Exploring the key drivers behind this year’s popularity boom in payrolls outsourcing

National Payroll Week took place last week in the US against a backdrop of considerable growth in the payroll outsourcing industry. This wave of organisations moving towards support from external payroll providers has been boosted in part by reactions to the COVID pandemic.

Outsourcing of payroll duties to trusted third-party suppliers has been on the increase for some years now – a recent report predicted the market to reach $22.8 billion by 2027, and cited substantial growth in the LATAM and APAC markets beyond the current key locations of the United States and Europe. But why is the industry seeing this considerable uptick in popularity as early as 2020?

1. Businesses are turning to payroll providers to navigate COVID changes

Governments around the world have responded to the COVID pandemic by bringing in financial relief measures for organisations and their workers.
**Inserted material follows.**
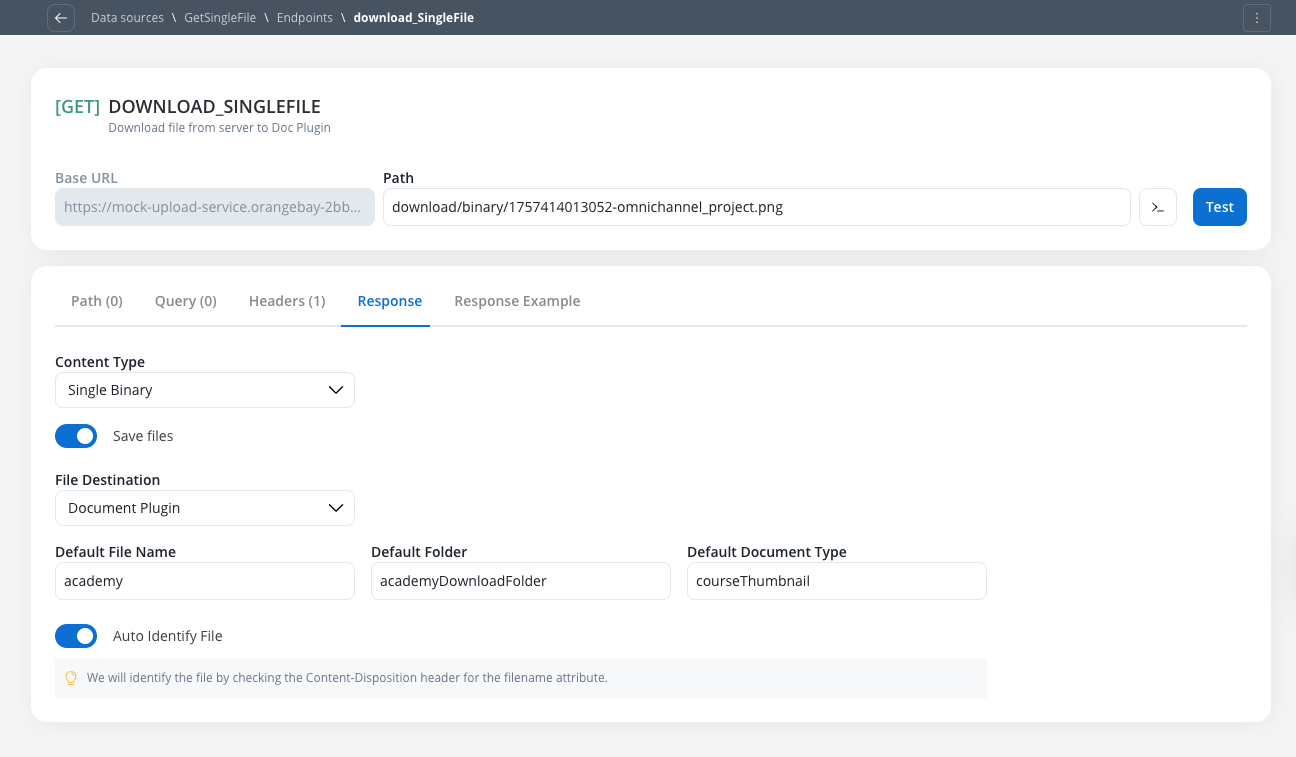Viewport: 1296px width, 757px height.
Task: Select the Headers (1) tab
Action: [287, 301]
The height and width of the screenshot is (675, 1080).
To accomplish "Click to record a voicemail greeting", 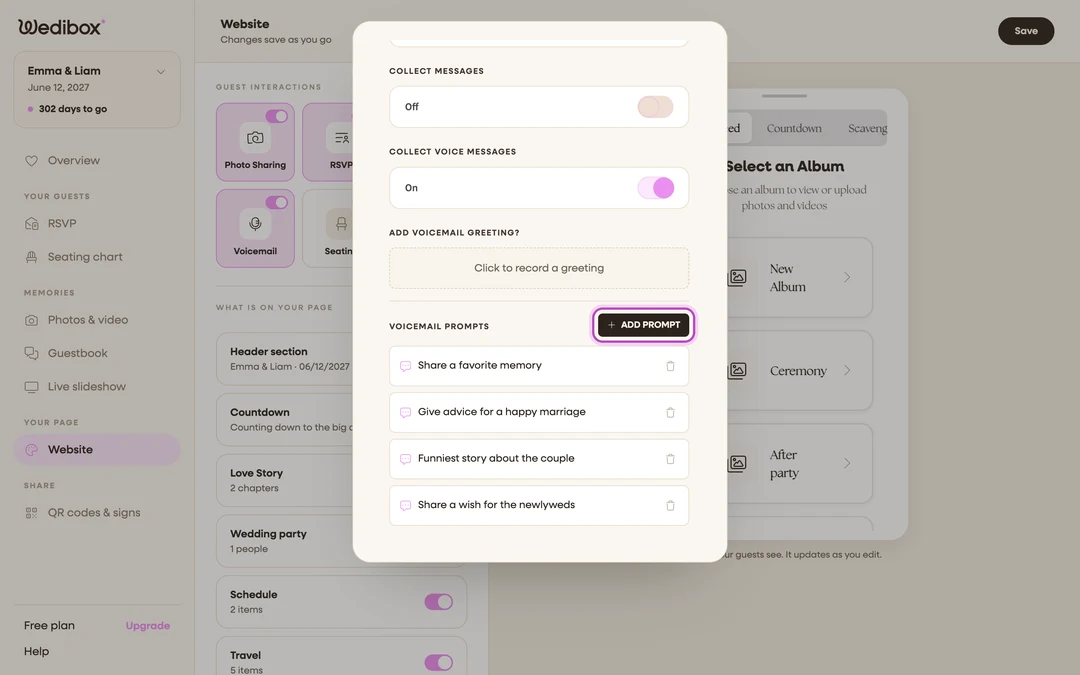I will coord(539,268).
There have been stimulus loans to companies to ensure they can continue to pay staff, as well as solutions such as payroll tax payment deferrals in Australia and new allowances impacting COVID-related leave and absences, such as those covered in the United States’ CARES Act.

Payroll-responsible staff have been required to quickly digest and learn a large amount of new information for calculations and processing – particularly those running payrolls in multiple countries. Add to that the other resource constraints of the pandemic, such as lower staff numbers, more remote or dispersed workers and increased workloads. As a result, many are looking to professional third-party suppliers to take over the responsibility and handle the new COVID requirements to ensure accurate payrolls.